=== Exercise directions ===
Bring together copies of the lines in the data below that contain the word "toolbar".

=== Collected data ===

*** Block opens ***

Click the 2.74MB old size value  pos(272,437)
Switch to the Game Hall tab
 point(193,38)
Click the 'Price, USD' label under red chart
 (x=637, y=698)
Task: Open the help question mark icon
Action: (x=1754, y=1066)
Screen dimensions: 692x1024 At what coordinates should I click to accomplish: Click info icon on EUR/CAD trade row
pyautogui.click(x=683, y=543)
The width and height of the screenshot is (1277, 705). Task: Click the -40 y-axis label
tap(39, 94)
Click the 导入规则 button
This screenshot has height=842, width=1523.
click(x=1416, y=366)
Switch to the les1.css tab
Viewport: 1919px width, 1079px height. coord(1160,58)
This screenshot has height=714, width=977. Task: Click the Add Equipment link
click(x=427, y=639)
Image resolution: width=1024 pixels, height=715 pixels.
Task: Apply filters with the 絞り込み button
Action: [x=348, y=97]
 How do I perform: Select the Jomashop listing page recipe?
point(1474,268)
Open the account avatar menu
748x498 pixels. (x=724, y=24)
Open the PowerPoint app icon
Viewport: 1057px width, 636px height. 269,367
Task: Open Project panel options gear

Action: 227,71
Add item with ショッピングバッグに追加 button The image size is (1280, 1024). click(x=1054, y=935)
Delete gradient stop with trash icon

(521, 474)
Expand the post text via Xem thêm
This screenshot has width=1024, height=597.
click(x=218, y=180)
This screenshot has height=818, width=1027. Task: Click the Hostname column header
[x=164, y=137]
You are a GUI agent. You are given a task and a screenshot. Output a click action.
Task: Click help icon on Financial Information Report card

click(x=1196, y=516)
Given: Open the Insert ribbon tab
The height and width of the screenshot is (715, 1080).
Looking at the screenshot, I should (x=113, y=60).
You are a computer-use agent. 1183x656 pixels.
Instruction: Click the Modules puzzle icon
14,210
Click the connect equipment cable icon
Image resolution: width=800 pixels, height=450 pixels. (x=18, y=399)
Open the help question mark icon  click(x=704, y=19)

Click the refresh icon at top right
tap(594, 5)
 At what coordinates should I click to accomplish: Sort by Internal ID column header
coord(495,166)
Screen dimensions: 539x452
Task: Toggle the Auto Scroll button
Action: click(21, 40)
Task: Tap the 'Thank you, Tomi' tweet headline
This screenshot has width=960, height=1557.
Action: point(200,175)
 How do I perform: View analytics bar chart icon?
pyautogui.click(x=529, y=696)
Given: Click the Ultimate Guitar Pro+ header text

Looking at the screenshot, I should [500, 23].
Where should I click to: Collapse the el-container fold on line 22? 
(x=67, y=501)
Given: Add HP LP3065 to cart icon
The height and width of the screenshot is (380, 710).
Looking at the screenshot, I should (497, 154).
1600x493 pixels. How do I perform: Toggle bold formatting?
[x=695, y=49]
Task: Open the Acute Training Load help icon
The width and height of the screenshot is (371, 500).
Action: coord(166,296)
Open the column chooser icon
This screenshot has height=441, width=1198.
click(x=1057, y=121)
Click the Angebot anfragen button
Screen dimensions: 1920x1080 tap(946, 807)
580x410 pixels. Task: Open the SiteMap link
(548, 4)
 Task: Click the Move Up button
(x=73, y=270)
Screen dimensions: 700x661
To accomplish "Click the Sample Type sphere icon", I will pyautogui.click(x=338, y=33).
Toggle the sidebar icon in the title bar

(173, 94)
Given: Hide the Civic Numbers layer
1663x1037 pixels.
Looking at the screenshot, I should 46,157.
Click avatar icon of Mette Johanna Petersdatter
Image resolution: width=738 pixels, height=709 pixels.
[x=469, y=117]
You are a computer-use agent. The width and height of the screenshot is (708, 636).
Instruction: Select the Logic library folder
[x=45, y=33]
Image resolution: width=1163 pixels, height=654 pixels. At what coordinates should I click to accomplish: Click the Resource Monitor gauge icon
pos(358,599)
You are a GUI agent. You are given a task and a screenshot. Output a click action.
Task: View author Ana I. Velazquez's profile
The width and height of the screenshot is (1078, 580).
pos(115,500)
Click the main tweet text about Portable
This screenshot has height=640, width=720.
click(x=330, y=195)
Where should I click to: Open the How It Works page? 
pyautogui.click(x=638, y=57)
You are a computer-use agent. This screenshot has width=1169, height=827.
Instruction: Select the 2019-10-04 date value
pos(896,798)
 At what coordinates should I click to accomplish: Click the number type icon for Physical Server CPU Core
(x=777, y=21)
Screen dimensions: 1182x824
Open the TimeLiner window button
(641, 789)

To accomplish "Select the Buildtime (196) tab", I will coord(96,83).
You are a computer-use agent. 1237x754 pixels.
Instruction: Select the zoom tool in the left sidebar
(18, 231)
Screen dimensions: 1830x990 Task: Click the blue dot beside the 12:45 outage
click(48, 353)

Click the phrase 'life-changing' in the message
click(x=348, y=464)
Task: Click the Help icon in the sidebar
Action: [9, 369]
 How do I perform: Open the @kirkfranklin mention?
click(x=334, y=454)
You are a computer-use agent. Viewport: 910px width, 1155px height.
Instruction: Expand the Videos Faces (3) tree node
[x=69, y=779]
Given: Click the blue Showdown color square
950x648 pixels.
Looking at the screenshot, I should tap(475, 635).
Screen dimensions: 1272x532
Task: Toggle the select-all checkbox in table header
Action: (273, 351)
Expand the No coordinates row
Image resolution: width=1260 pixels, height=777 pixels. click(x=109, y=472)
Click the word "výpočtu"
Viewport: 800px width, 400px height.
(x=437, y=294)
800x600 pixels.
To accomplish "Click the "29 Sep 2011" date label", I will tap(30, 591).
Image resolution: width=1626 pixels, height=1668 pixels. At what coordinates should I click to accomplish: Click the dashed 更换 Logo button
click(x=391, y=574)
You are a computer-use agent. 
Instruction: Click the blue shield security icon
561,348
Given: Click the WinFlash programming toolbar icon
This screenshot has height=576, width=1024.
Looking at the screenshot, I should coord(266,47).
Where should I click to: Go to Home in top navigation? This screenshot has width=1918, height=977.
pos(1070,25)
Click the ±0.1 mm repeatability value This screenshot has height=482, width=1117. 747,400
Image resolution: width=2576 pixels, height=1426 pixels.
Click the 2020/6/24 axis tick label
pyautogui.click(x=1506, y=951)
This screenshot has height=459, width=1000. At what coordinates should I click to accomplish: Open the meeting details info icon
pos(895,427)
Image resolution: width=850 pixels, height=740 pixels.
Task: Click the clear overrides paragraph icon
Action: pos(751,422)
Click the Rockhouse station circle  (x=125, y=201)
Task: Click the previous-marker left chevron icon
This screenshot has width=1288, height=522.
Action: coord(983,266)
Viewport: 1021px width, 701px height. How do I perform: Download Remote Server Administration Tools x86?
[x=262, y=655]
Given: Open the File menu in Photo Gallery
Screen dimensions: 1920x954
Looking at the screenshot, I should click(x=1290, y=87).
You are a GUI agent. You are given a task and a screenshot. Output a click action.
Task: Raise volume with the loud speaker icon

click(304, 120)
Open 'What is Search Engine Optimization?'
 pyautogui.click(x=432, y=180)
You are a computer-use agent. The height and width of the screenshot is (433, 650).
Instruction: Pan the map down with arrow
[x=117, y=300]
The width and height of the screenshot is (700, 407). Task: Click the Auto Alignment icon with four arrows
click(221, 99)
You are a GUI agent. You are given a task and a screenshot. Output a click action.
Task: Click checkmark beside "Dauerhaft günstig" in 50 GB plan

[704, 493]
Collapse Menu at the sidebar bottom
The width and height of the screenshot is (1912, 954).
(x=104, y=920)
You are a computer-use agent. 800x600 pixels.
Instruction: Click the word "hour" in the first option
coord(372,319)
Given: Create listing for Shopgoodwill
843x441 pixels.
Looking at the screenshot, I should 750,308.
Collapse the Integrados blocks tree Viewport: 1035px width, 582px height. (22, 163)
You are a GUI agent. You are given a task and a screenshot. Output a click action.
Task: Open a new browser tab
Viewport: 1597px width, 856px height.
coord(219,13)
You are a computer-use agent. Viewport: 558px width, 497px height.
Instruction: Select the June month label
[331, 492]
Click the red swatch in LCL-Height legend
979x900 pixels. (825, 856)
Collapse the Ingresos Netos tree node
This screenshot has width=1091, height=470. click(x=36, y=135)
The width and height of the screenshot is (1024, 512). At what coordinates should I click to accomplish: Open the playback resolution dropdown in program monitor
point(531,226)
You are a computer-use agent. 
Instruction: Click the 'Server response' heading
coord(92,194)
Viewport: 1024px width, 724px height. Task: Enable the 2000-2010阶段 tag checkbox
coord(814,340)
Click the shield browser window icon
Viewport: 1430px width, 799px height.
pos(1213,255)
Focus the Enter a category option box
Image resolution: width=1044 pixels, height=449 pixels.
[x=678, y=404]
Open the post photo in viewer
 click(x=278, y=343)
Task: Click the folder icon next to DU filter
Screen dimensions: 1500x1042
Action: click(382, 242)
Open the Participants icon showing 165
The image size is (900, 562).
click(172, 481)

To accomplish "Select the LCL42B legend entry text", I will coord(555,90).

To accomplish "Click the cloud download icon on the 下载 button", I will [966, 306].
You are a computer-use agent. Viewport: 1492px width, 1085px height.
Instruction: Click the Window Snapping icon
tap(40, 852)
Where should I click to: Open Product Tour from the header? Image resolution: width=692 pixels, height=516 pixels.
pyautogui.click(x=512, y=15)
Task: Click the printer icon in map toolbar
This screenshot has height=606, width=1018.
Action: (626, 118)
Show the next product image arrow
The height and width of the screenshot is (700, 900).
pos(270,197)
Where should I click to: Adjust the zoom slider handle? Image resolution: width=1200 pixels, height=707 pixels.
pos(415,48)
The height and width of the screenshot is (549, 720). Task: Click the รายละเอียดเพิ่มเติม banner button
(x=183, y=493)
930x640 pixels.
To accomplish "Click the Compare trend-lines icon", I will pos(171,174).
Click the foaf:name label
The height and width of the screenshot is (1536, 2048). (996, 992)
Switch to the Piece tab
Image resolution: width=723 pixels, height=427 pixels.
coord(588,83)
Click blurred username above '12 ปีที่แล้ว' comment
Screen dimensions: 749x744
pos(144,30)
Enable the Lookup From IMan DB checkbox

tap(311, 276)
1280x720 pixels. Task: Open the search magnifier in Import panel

*** Block closes ***

=== Problem solution ===
Given: Click the WinFlash programming toolbar icon
Task: Click the printer icon in map toolbar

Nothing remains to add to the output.